So if many things will not change because of the merger, why are we doing it? The simplest answer is: More impact.

In the last two or three years it has become clear that after 15 years of investment in “start-ups” in the Jewish community, we now need to devote different sorts of resources to enable a smaller number of organizations to really go to scale. Doing this is vital if we’re serious about transforming American Jewish life (let alone enabling the Jewish community, as a community, to have any impact on some of the greatest issues of our time, such as developing sustainable food systems, or seeking to prevent even worse climate-related destruction for generations to come).

Becoming a larger single organization – with a wide variety of programs, and revenue-streams, but with shared educational resources, and a single fundraising department, communications department, finance team, website, database etc – will enable us internally to be more specialized and to devote more resources to particular tasks. Externally it will enable us to orient ourselves more determinedly around the needs of others– to offer to individuals and to institutions a wide range of resources from a single website and a single staff-team.

This is important because the growth of the Jewish Food Movement, of Jewish outdoor education, and of Jewish environmental education in the last 10 years is incredibly profound – and it’s still incredibly under-resourced. Under the radar of American Jewish life, – and despite a community that is in overall terms trending flat to trending downwards, by a variety of metrics – remarkable things are happening. The Adamahniks and Tevaniks are fanning out into the rest-of-their lives: becoming rabbis, educators, farmers, leaders of all sorts. Many of them, along the way, are founding or leading their own institutions: Becca Weaver and Leora Mallach at Ganei Beantown (Boston); Jakir and Netsitsa Manela at Pearlstone (Baltimore); Risa Alyson Cooper at Shoresh in Toronto; Vivi & Yoni Stadlin at Eden Village in Putnam Valley, NY; in the Chicago area, the Margulies family at Pushing the Envelope Farm, and Jill Zenoff at the Gan Project; Zelig Golden and Julie Wolk at Wilderness Torah in the Bay area. Plus people like David Fox at Amir, in San Francisco, and Robert Nevel in Chicago at KAM Isaiah.

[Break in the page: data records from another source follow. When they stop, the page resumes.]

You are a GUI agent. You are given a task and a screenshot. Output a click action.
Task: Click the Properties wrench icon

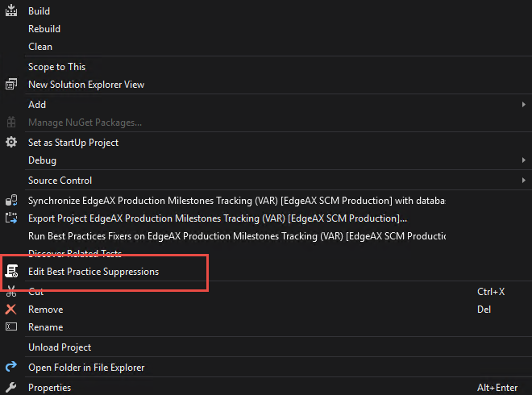pyautogui.click(x=11, y=388)
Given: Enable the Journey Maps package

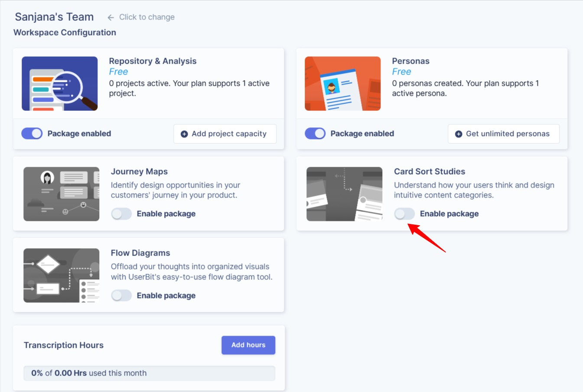Looking at the screenshot, I should [121, 214].
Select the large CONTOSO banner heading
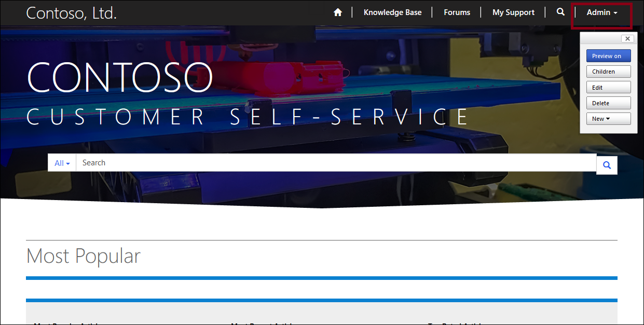The image size is (644, 325). coord(120,78)
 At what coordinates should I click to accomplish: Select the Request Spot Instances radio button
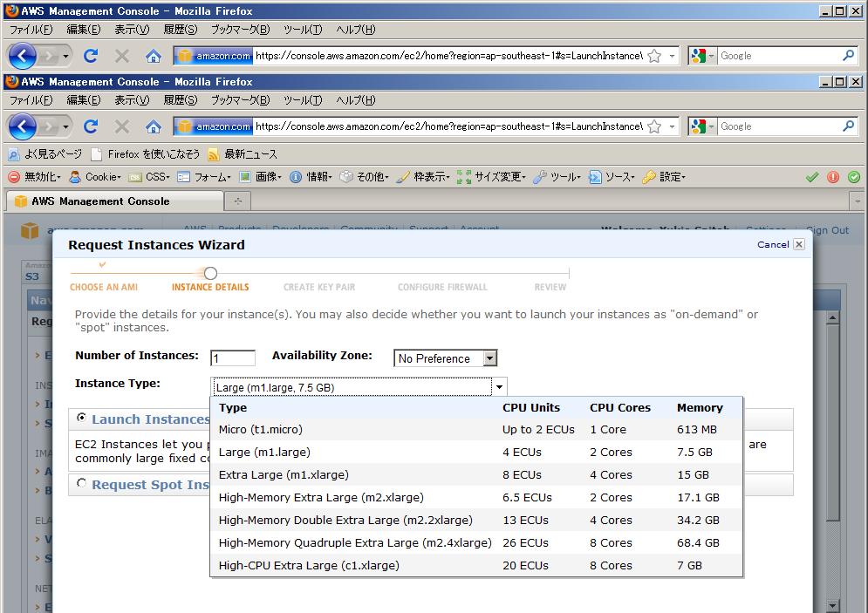coord(82,484)
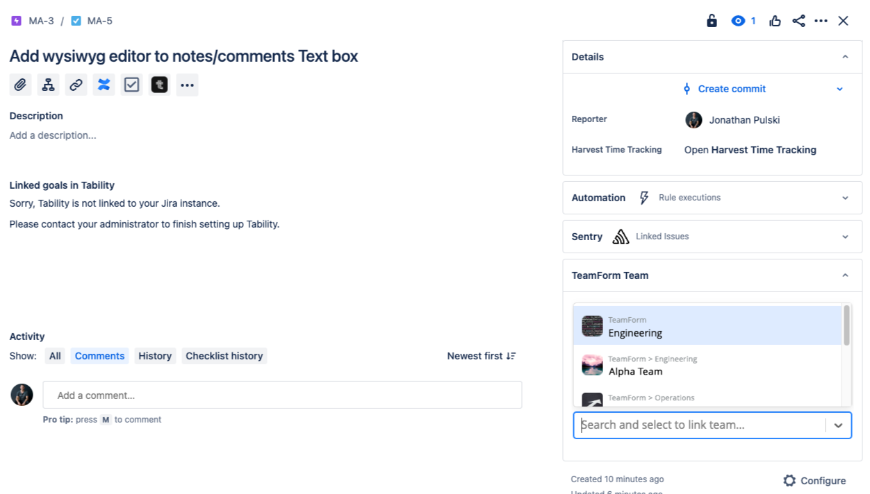
Task: Click the share issue icon
Action: [798, 21]

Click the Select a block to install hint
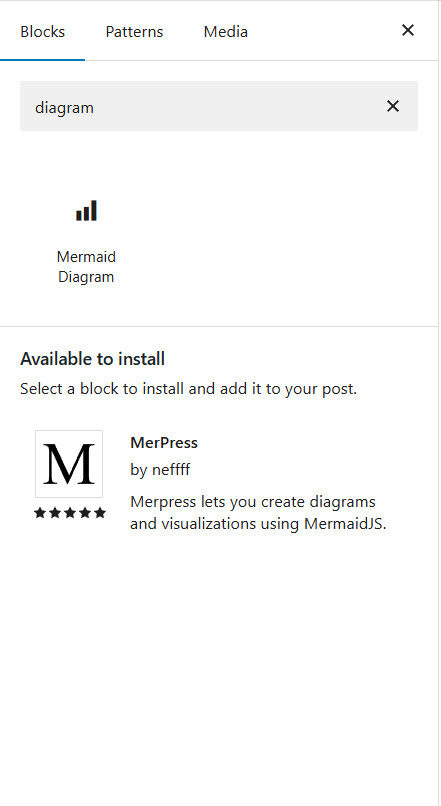(188, 389)
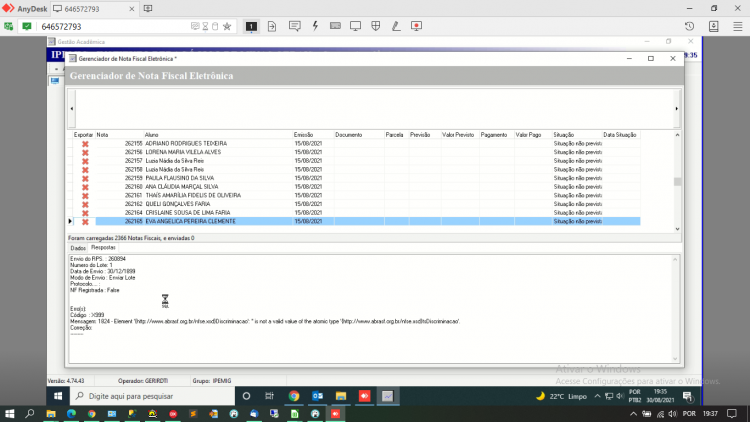Select the AnyDesk whiteboard pen icon

(396, 26)
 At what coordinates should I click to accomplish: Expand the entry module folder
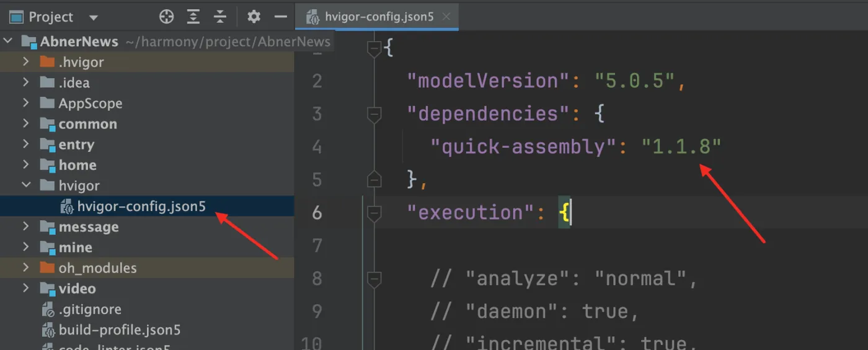point(25,144)
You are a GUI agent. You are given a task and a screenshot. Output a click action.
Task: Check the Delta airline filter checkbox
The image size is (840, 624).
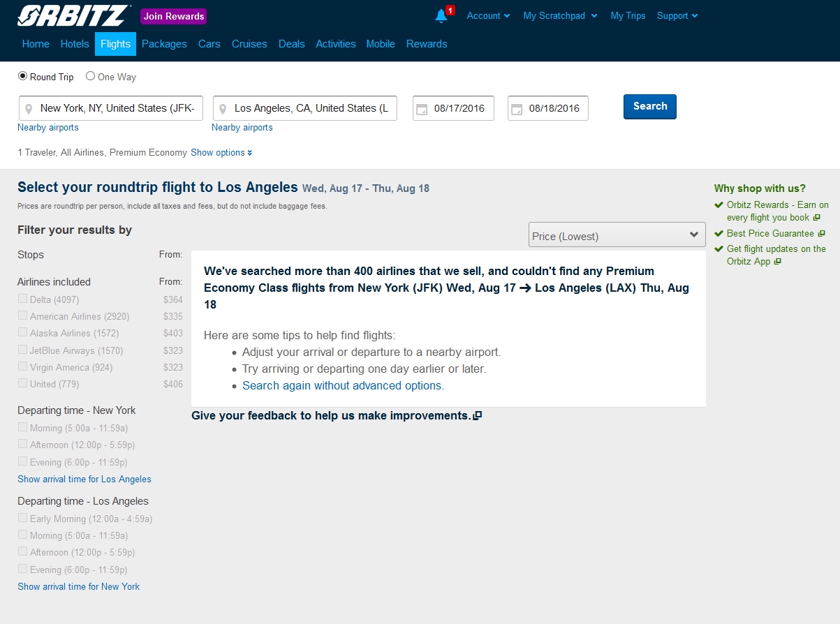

We are no longer an alternative to organized Jewish life; for a growing number of people, we are Jewish life. We’re weaving the Jewish community of tomorrow, and it’s happening today. The kids who go to camp at Eden Village or Ramah Outdoors, who go with their school to Teva, who go on to do a trip with Jewish Farm School, who teach at Teva, who live at Adamah or Urban Adamah – these are people who take for granted that there is no distinction – and should be no distinction – between learning and growing Jewishly, between celebrating our ancient tradition, and between being good citizens of our small fragile planet.

In our very first ride, in the summer of 2000, Hazon set out not only to touch people’s lives directly, but actively to support other great people and organizations. That summer our riders raised $32,000 in sponsorship, and WE gave away 100% of what we raised. (100% because I believed that a tooth-fairy would support Hazon’s work indefinitely in the future; that is definitionally not a sustainable business model.) Since then the percent that we have given away has steadily reduced – but the dollar-amount we’ve given away, and the other ways that we support people and organizations, has steadily grown.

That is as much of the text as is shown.